■ WHAT TO DO:
Where in the records does the word "NASA" occur? Copy each line in which it does.

[Records from a dataset]

════════════════════

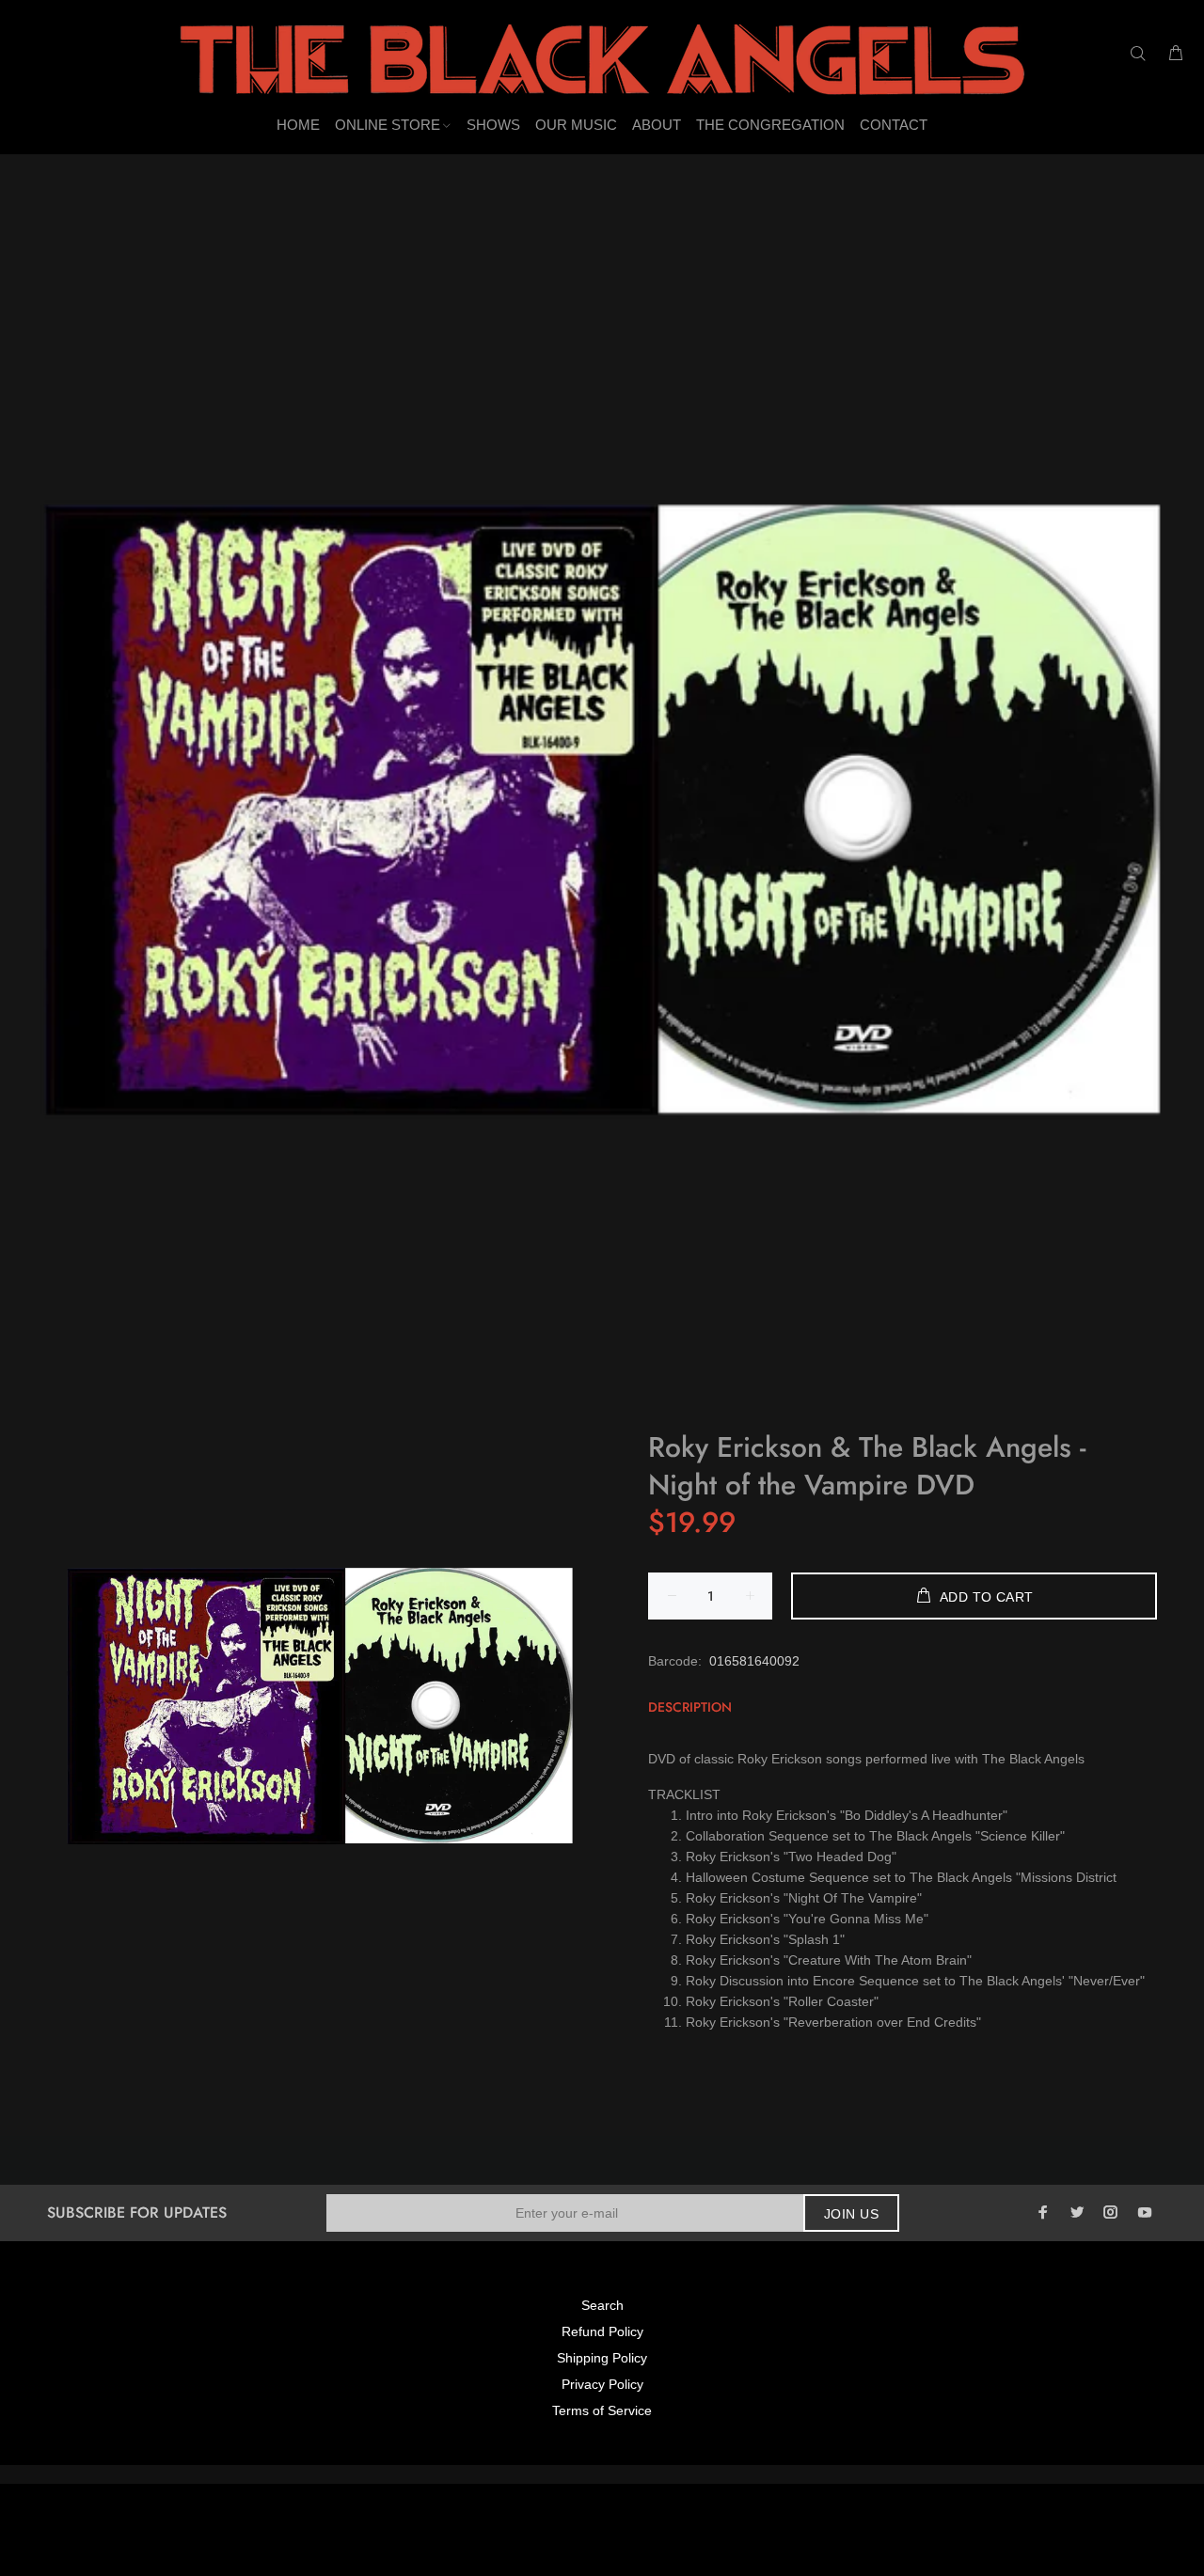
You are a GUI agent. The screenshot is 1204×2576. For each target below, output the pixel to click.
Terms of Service (602, 2410)
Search (602, 2305)
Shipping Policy (602, 2357)
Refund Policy (602, 2331)
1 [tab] (602, 1399)
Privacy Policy (602, 2384)
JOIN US (851, 2213)
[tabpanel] (602, 810)
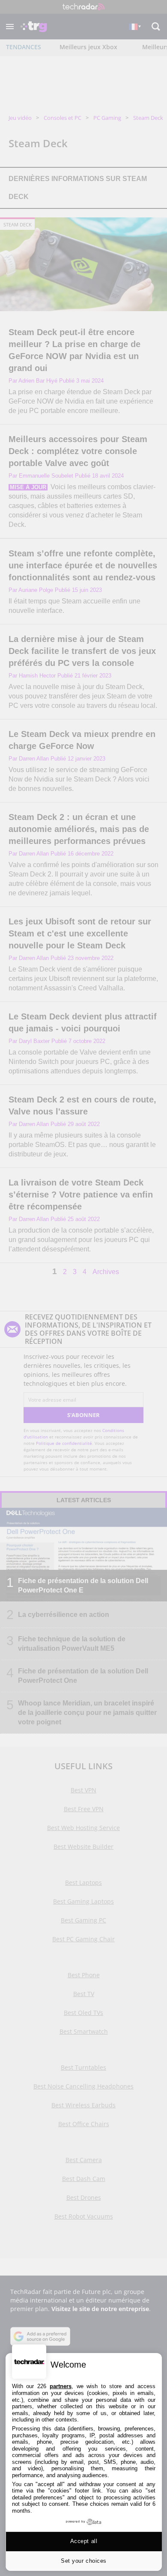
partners (61, 2386)
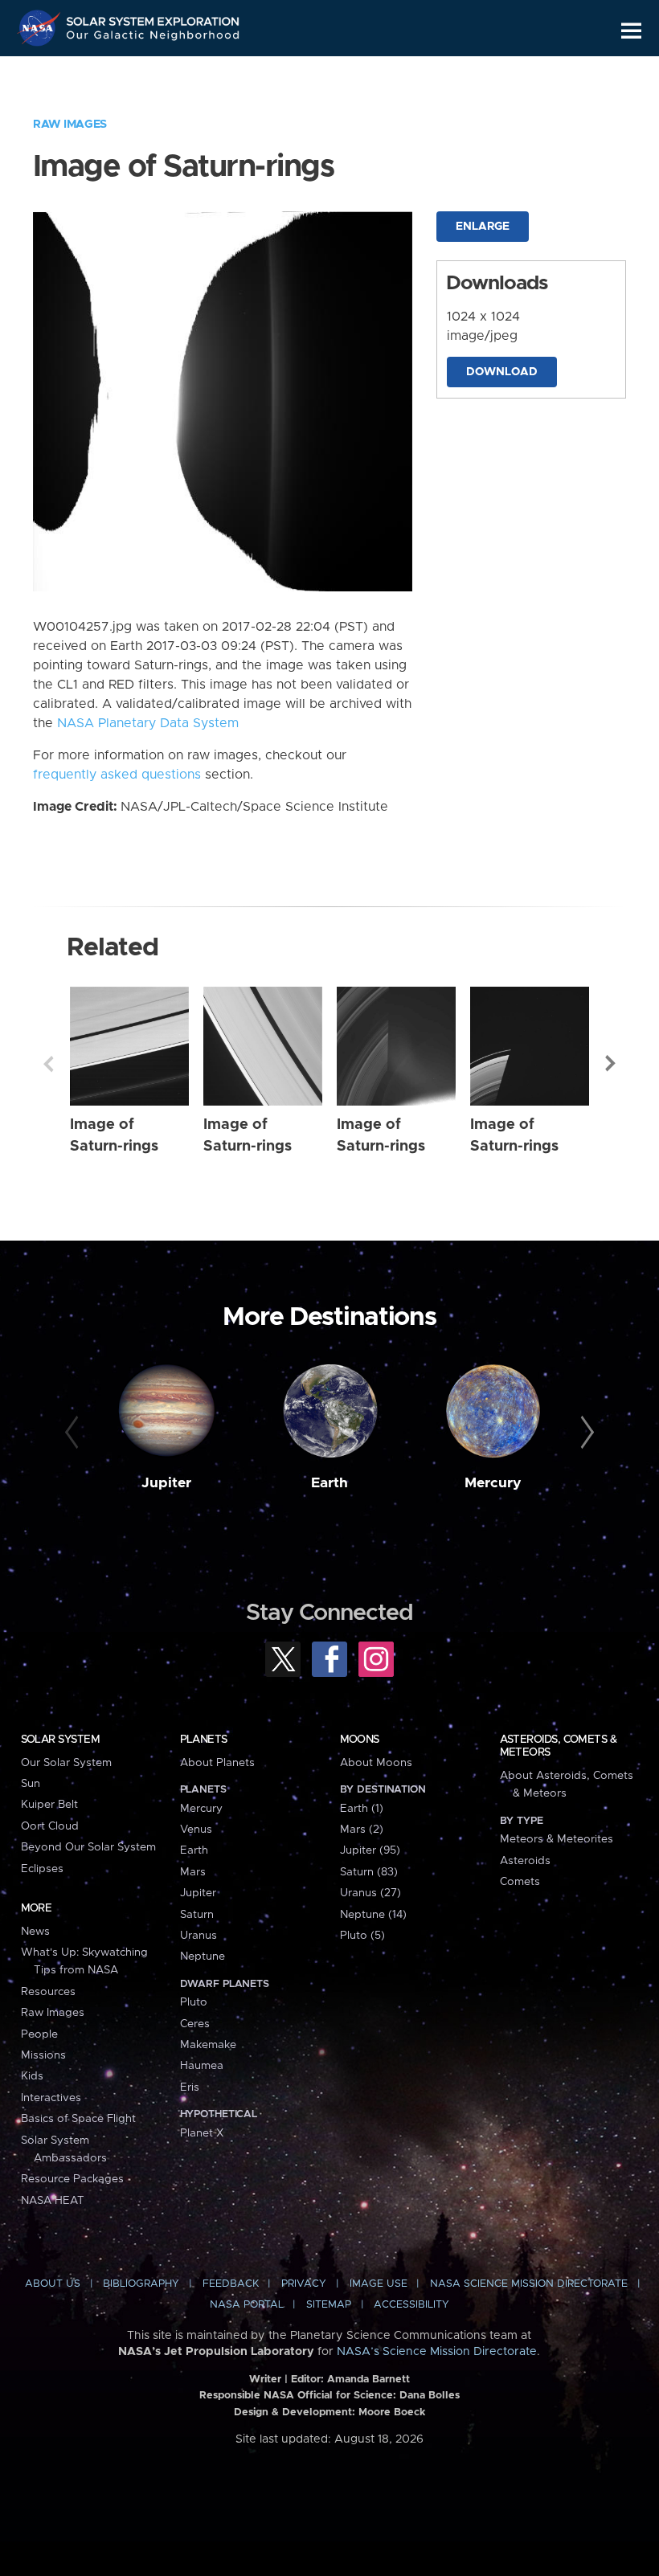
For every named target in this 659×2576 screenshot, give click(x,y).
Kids (32, 2076)
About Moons (376, 1762)
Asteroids (525, 1861)
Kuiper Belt (49, 1804)
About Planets (217, 1762)
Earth (329, 1483)
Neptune (202, 1956)
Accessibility (411, 2305)
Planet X (201, 2133)
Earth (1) (361, 1808)
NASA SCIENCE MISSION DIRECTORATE (529, 2284)
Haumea (201, 2065)
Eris (189, 2087)
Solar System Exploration (153, 18)
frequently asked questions (117, 774)
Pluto (193, 2002)
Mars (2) (361, 1829)
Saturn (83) (369, 1872)
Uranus (198, 1935)
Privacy (303, 2284)
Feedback (231, 2284)
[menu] (631, 31)
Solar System (60, 1739)
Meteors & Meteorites (556, 1839)
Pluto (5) (362, 1935)
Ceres (195, 2024)
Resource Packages (72, 2179)
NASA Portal (247, 2305)
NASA (41, 28)
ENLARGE (483, 226)
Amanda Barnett (368, 2379)
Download (502, 372)
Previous (48, 1064)
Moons (359, 1739)
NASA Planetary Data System (148, 723)
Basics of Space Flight (78, 2118)
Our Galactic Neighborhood (153, 38)
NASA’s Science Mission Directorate (437, 2351)
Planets (203, 1739)
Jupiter (166, 1483)
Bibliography (141, 2284)
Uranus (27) (370, 1893)
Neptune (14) (373, 1914)
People (39, 2034)
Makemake (208, 2045)
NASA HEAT (52, 2200)
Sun (30, 1783)
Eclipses (42, 1869)
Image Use (378, 2284)
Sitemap (328, 2305)
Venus (196, 1829)
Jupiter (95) (370, 1850)
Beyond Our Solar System (88, 1847)
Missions (43, 2055)
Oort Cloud (50, 1826)
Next (611, 1064)
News (35, 1931)
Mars (193, 1872)
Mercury (493, 1483)
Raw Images (70, 124)
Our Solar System (66, 1762)
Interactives (51, 2098)
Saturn (197, 1914)
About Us (52, 2284)
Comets (520, 1881)
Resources (48, 1991)
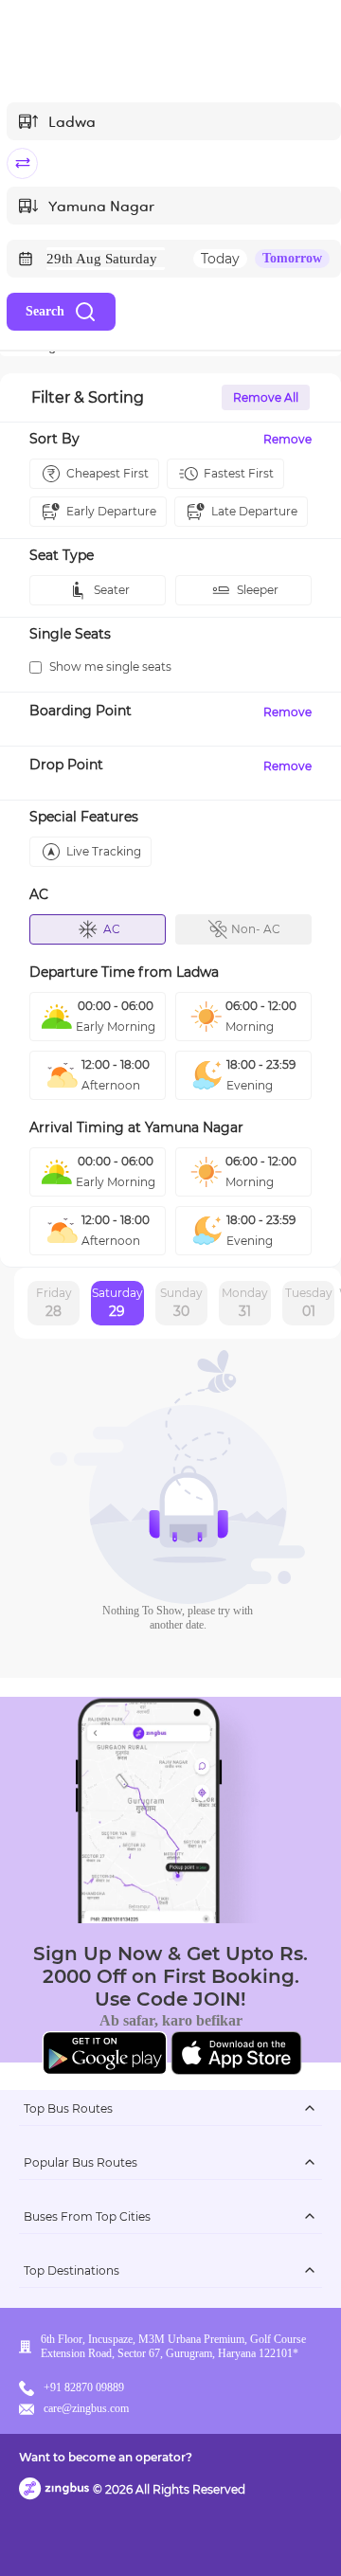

════════════════════

■ ANSWER SPACE:
NASA SCIENCE MISSION DIRECTORATE (529, 2284)
NASA Portal (247, 2305)
NASA (41, 28)
NASA Planetary Data System (148, 723)
NASA’s Science Mission Directorate (437, 2351)
NASA HEAT (52, 2200)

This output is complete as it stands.